The guns of the rebels reply to our shelling but
seldom. They are evidently husbanding their ammunition, for they
can now get no further supply. Their redoubts are constructed
for field guns, and within the last three weeks Grant has captured
about seventy of these.
In the meantime we have a new base of supplies from
the Yazoo, through which reinforcements, provisions, ammunition
and heavy guns can be sent as rapidly as we please.

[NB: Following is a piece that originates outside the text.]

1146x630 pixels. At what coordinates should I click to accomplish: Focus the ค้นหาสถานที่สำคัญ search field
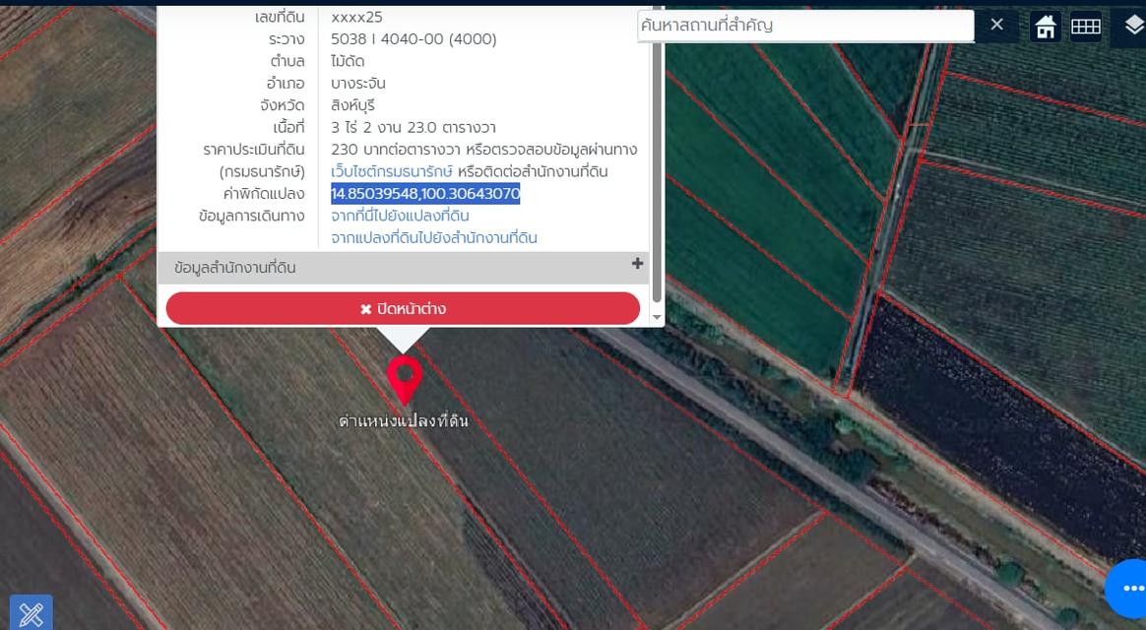point(804,26)
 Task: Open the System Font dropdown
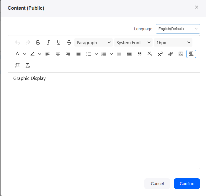(x=133, y=42)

The rebel force within Vicksburg cannot now be more
than twenty thousand. Before the fight at Jackson, they may have
had forty-five thousand, but part of that number we forced up
northward toward Canton say ten thousand. At the battle of
Midway Hills, (or Champion Hills,) on the 16th instant, their
effective force was perhaps thirty-five thousand men. Of these
at least ten thousand were killed, wounded or captured, or driven
to escape northward or southward, in such a way as to prevent
them from returning to Vicksburg. At the fight on Big Black,
on the 17th, we captured nearly three thousand, and scattered
many more in such a way that they are more likely to have straggled
home through the woods than to have reported for duty.
LATER.
I have arrived at the Yazoo, near Chickasaw Bayou,
after riding from the extreme left of our army. Of course rumors
are plenty of the operations of to-day. One is that our mortars
and gunboats have silenced two of the upper water batteries, and
that vessels now pass Vicksburg without being fired on. Another
is that in the attempted charge of to-day the Thirty-First Illinois
got up to the enemy's works, and there found a stockade so high
that they could not scale it, and so they stopped and lay down
under it, unable to go further, yet protected from the enemy's
fire. At this moment a rebel redoubt on the left tried to get
a raking fire on them, when our artillery, concentrating its shots
upon the redoubt, suddenly battered it to silence, knocking one
of its guns some thirty feet into the air.